- _TASK_:
Every entry should be returned unchanged, with the pictures omitted.

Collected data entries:
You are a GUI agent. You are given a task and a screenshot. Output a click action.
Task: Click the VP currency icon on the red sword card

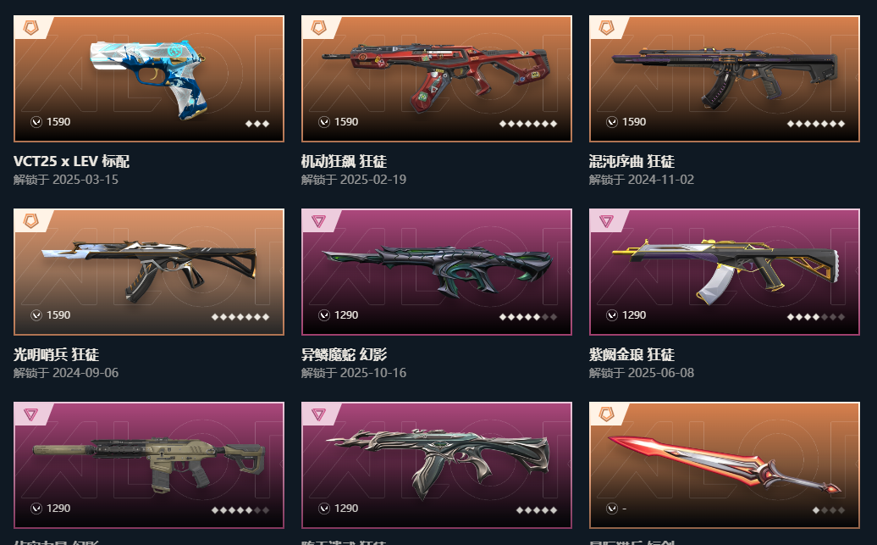(612, 509)
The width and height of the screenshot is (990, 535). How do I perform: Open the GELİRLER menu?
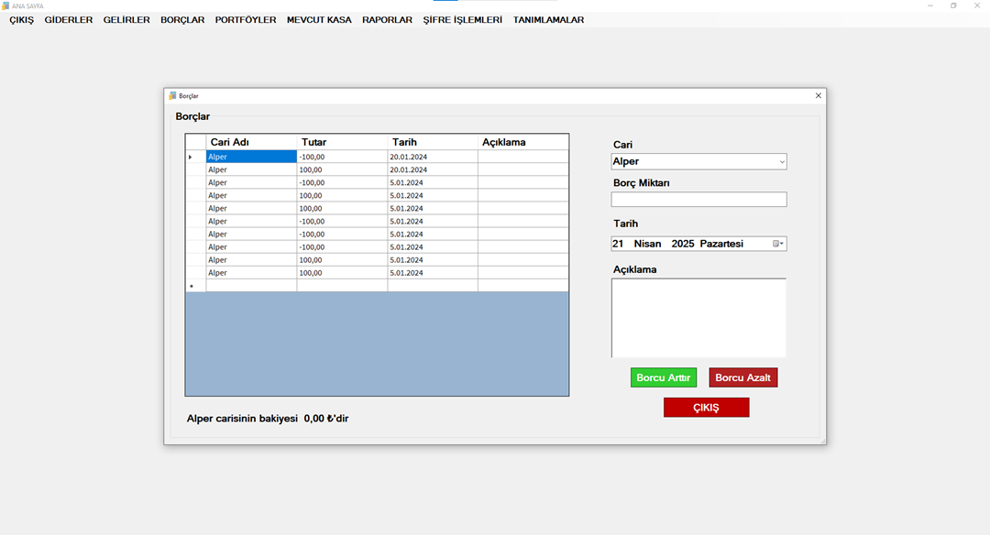click(127, 19)
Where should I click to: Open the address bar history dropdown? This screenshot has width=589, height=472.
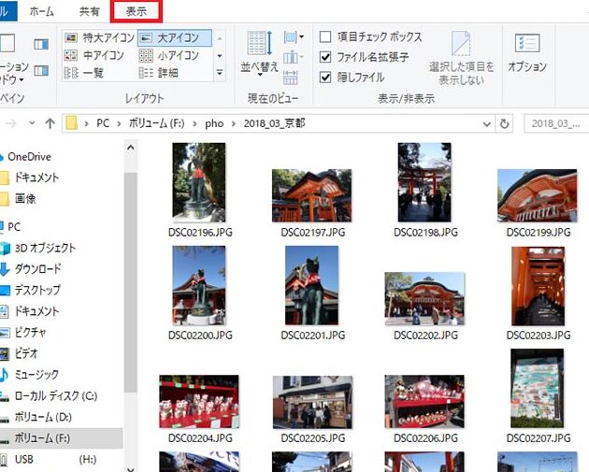coord(487,123)
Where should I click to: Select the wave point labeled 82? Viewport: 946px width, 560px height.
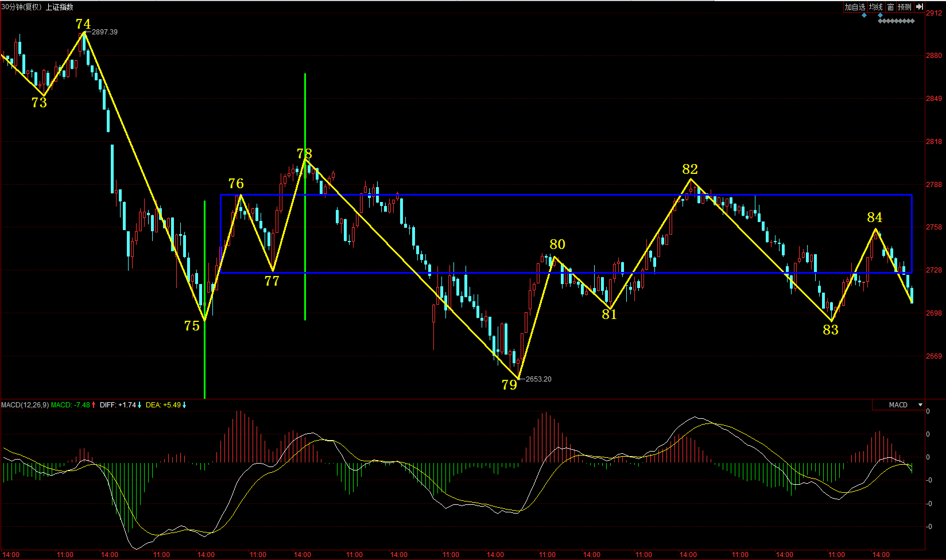coord(690,169)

- _ANSWER TO THIS TASK_:
You are a GUI agent. You are given a task and a screenshot. Output a click action.
Task: Click the VP currency icon on the red sword card

(612, 509)
The width and height of the screenshot is (990, 535). How do I perform: Open the GELİRLER menu?
click(127, 19)
Where should I click to: Open the address bar history dropdown? This screenshot has width=589, height=472.
coord(487,123)
Where should I click to: Select the wave point labeled 82? Viewport: 946px width, 560px height.
coord(690,169)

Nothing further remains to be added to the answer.